§ PROBLEM STATEMENT
An exact copy of each line below is needed, with no images in it.

------ EXCERPTED RECORDS

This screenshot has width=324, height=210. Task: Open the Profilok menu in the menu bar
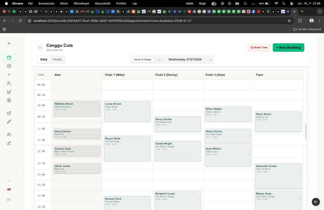pyautogui.click(x=121, y=3)
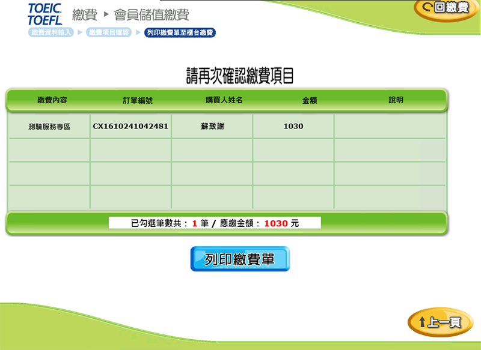
Task: Click the purchaser name 蘇致謝 cell
Action: 212,127
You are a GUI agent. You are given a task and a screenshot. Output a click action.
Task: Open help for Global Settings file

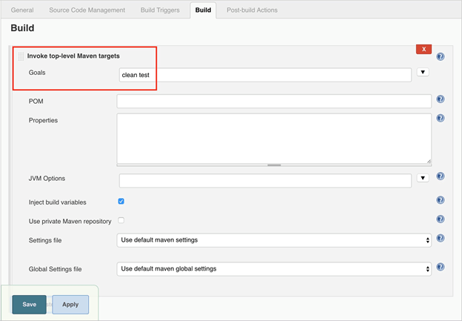pyautogui.click(x=440, y=267)
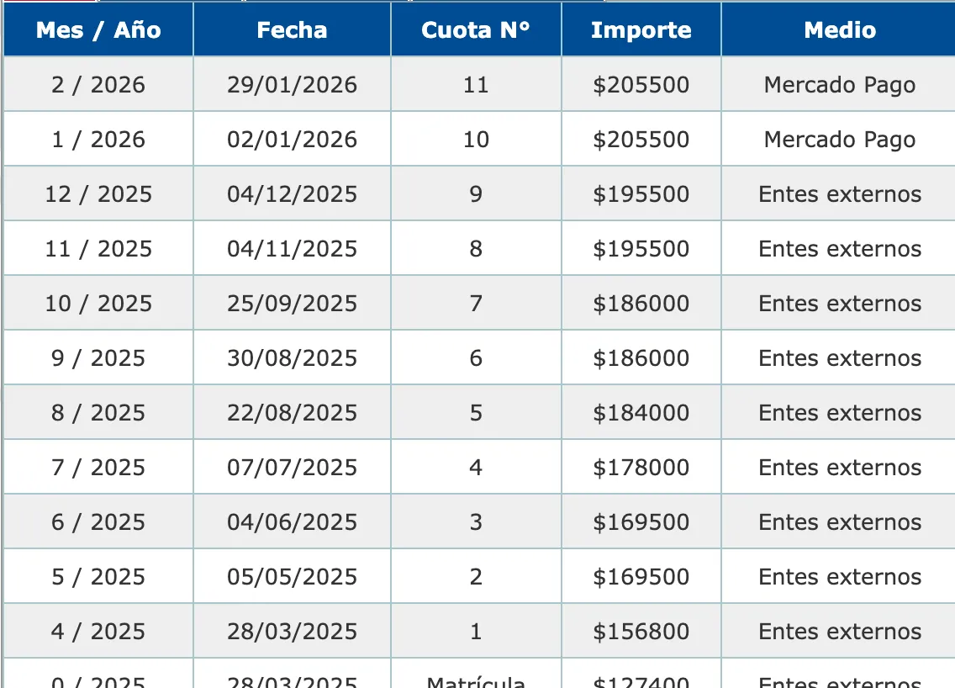This screenshot has width=955, height=688.
Task: Select the date cell 29/01/2026
Action: coord(292,85)
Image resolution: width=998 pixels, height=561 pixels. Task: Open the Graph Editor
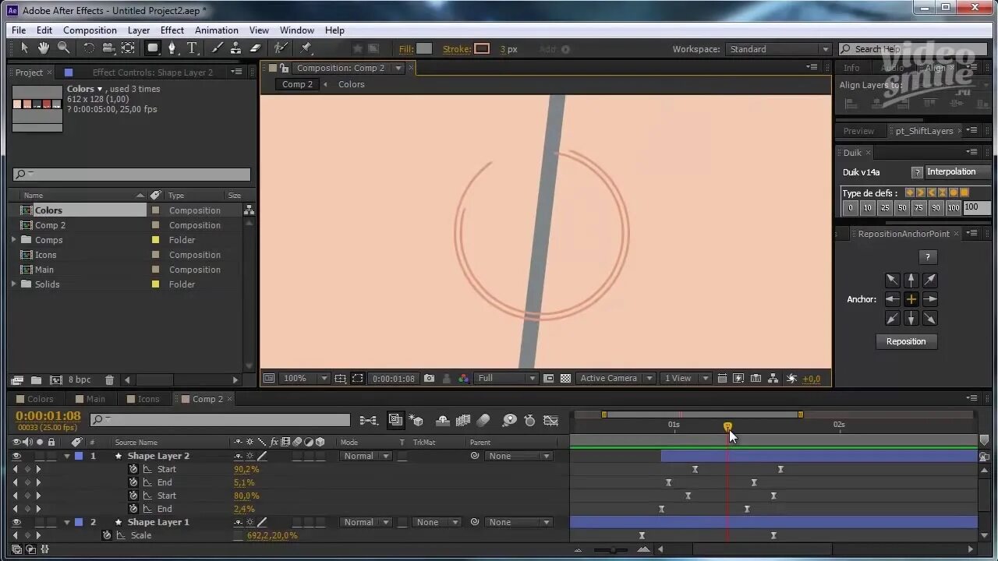550,420
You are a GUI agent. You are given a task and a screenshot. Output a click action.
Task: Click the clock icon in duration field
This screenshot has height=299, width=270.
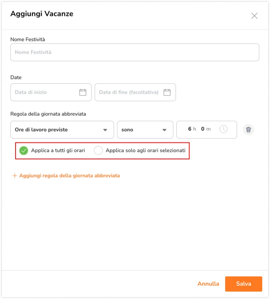tap(223, 129)
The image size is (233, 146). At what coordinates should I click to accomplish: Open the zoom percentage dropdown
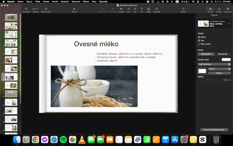tap(36, 9)
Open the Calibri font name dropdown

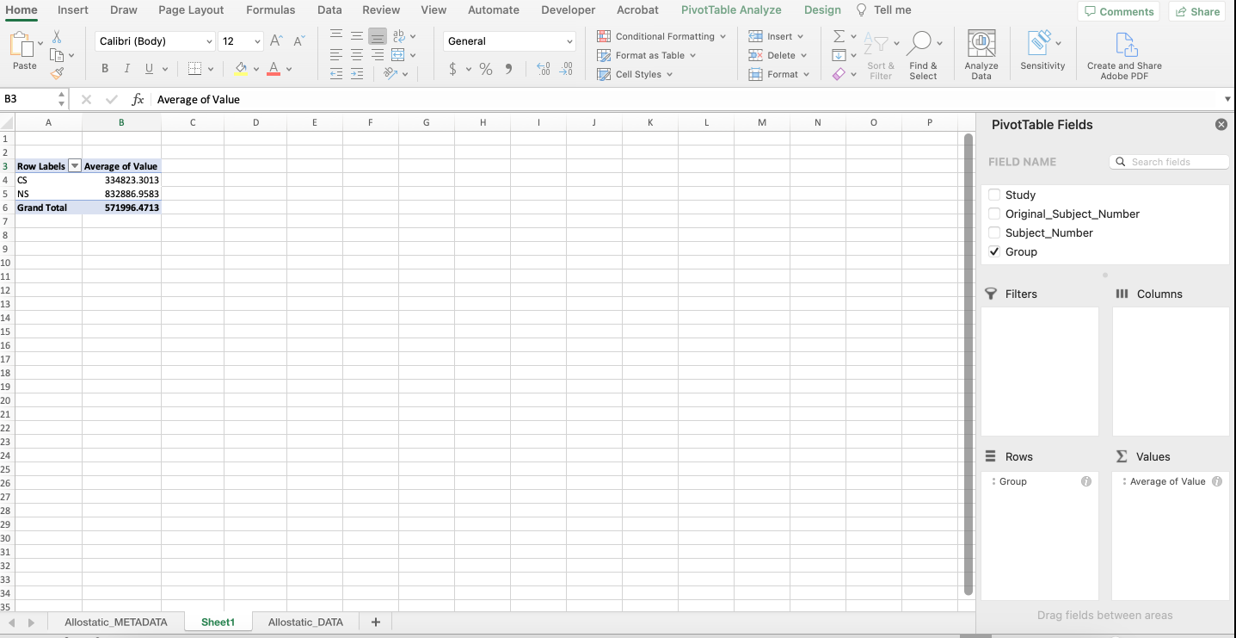pos(209,41)
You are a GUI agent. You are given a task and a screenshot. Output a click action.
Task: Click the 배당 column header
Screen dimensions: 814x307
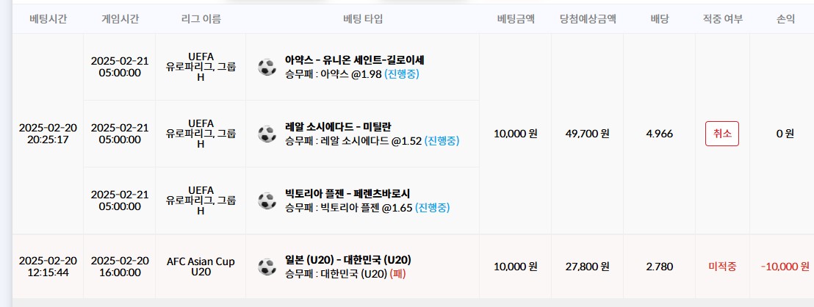[659, 19]
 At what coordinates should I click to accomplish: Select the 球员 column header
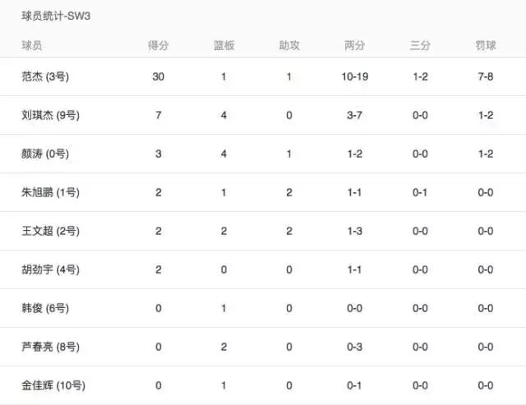point(33,46)
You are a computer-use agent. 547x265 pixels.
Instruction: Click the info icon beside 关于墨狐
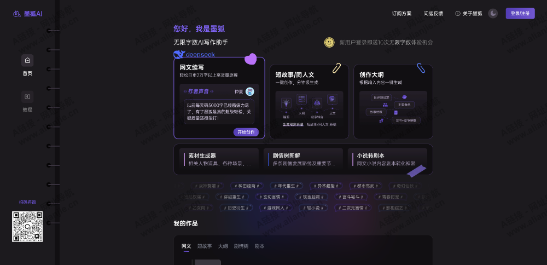(x=458, y=14)
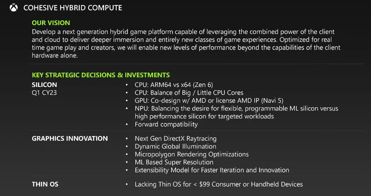
Task: Click the Key Strategic Decisions & Investments heading
Action: click(x=101, y=75)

------------

§ SOLUTION
This screenshot has width=324, height=210. Task: Open the Profilok menu in the menu bar
pyautogui.click(x=121, y=3)
Task: Click the purchaser name 蘇致謝 cell
Action: 212,127
You are a GUI agent. You are given a task and a screenshot. Output a click action.
Task: Open help for Global Settings file

pyautogui.click(x=440, y=267)
This screenshot has width=955, height=688.
Task: Select the date cell 29/01/2026
Action: coord(292,85)
Image resolution: width=998 pixels, height=561 pixels. Task: Open the Graph Editor
550,420
You are a GUI agent. You are given a task and a screenshot. Output a click action.
Task: Click the clock icon in duration field
This screenshot has height=299, width=270.
tap(223, 129)
The image size is (233, 146). At what coordinates should I click to accomplish: Open the zoom percentage dropdown
tap(36, 9)
Open the Calibri font name dropdown

pos(209,41)
You are a GUI agent. You are given a task and a screenshot. Output a click action.
Task: Click the 배당 column header
Screen dimensions: 814x307
[659, 19]
 At what coordinates should I click to accomplish: Select the 球员 column header
point(33,46)
You are a computer-use agent. 547x265 pixels.
Instruction: Click the info icon beside 关于墨狐
(x=458, y=14)
Task: Click the Key Strategic Decisions & Investments heading
Action: click(x=101, y=75)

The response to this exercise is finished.